7 people spoke about Curt last night, and after hearing all of these speeches, all accompanied by sniffles, sobs, and nose-blowing from the crowd (and what a crowd! At least 300 people from all over the country-- and those were just the people who stayed for the service. Many, many more streamed through the visitation, and more still are coming to Peoria tonight for a Bradley event in his honor), I think it is actually some kind of elitist bullshit that we preach against cliches to our public speaking students (we in the general sense, not indicting any tradition or school of thought). Many of the speakers last night had no more delicate instruments than cliches in their inventional toolbox and still their words brought comfort and tears to the assembled mourners.
His scoutmaster, so proud of his Eagle Scout brother, asked all the Eagle Scouts in the room to stand up, and the sight of these men in their work clothes sharing a moment in honor of one of their own made me cry harder than the pages of the scout diary written by a 16 year-old Curt that the scoutmaster read. His favorite high school English teacher shared a dark poem he wrote his senior year. His prom date reminded the audience that he spent his hard-earned money to buy her exactly the roses she wanted: white with red tips. A young local man spoke on behalf of all of his childhood friends and stood at the podium with a group of fidgeting guys behind him, all of whom wiped their cheeks and their noses on their sleeves. My brother remembered him as a hater of pimentos, a kid who was the first in fourth grade to sprout armpit hair, as an existentialist who left behind an ache and a void. His college roommate flew in from North Carolina and swore he would have been spending last night in Pekin even if had awoken that day in Singapore because he would never miss the chance to say goodbye to this friend. His (and my) college speech coach deftly fulfilled the generic conventions of a eulogy and offered lovely solace to his family. And a couple more college friends said some words, one of whom served as master of ceremonies. This guy was a gangly, rabble-rousing speech camper in 2000, when Curt and my brother were campers and Ben and I were staffers. I know that he is grown up now, married to his speech camp sweetheart, a lawyer, even. But I didn't realize that this guy-- all of those kids we used to know-- were really men until I saw them standing, suited and speaking controlled words of comfort. It's all right, their straight backs and shined shoes told us. We're taking care of everything.
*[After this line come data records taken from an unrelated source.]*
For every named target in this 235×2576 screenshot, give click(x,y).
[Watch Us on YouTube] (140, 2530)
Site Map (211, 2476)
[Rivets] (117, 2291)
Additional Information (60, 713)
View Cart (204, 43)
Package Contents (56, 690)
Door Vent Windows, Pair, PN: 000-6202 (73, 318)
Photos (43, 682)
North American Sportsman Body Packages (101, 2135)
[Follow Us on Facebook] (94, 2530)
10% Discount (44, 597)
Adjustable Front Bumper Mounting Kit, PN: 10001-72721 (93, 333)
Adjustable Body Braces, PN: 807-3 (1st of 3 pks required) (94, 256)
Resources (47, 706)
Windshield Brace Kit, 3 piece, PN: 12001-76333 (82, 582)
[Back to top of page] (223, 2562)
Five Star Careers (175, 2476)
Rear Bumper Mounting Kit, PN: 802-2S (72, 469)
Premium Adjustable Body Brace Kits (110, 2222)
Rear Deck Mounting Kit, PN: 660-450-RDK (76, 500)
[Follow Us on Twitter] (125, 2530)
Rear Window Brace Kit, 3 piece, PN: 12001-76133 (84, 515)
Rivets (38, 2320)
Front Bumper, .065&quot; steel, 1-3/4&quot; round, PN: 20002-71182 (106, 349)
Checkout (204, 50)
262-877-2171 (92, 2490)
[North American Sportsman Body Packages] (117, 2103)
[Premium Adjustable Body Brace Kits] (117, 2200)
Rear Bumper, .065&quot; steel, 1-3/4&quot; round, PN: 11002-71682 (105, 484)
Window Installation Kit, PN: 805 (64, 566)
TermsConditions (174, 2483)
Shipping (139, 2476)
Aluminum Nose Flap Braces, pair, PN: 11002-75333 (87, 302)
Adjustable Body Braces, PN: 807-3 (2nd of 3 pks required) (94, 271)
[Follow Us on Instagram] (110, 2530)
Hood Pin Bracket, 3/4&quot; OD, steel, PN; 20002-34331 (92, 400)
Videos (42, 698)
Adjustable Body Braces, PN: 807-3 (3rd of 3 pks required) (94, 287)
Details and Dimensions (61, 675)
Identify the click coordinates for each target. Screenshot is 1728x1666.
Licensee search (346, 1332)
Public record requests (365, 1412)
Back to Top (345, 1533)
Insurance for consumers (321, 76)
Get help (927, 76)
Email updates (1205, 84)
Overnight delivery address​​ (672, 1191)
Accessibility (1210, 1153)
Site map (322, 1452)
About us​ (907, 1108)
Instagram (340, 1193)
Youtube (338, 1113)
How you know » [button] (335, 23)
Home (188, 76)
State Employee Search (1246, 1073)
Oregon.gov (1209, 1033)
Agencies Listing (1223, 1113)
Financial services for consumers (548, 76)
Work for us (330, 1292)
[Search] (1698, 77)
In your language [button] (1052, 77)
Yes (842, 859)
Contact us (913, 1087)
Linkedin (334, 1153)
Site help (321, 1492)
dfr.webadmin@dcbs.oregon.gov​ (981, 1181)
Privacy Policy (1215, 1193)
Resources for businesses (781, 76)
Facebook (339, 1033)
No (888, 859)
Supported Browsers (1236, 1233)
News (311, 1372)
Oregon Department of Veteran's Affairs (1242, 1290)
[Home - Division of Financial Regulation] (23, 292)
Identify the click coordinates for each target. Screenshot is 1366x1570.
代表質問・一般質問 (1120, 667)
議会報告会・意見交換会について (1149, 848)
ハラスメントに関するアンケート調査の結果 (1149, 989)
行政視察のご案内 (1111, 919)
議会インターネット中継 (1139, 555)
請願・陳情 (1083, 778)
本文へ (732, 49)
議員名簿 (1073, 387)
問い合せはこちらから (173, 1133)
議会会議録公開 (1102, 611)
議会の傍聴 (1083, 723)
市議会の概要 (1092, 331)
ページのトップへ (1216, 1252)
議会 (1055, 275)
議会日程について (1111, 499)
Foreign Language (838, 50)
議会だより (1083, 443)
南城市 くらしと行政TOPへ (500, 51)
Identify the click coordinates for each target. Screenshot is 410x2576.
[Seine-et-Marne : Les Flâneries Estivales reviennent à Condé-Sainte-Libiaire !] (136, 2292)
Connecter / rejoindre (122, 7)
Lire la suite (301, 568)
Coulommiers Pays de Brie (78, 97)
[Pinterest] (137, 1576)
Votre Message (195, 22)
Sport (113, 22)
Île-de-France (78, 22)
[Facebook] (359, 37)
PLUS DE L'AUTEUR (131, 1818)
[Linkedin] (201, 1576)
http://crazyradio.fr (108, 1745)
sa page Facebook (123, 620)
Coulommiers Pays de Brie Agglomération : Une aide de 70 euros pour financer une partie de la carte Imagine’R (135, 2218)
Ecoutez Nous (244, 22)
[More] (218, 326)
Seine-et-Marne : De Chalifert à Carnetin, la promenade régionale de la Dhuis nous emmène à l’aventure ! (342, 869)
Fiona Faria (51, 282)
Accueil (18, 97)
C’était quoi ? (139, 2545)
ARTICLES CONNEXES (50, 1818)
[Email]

Thank God for my old friend Chrys who walked up to me at the bar after the service and said "Oh my god. None of the speakers came to get their ballots after the round."
Thank goodness, also, that I am such a lightweight and could get drunk from one and a half Heinekens and could watch with a goofy grin as my little brother and his high school friends drank shots for their missing teammate and the large, loud BUST family hunkered over buckets of beer bottles and baskets of battered food and made the evening an all-smoke.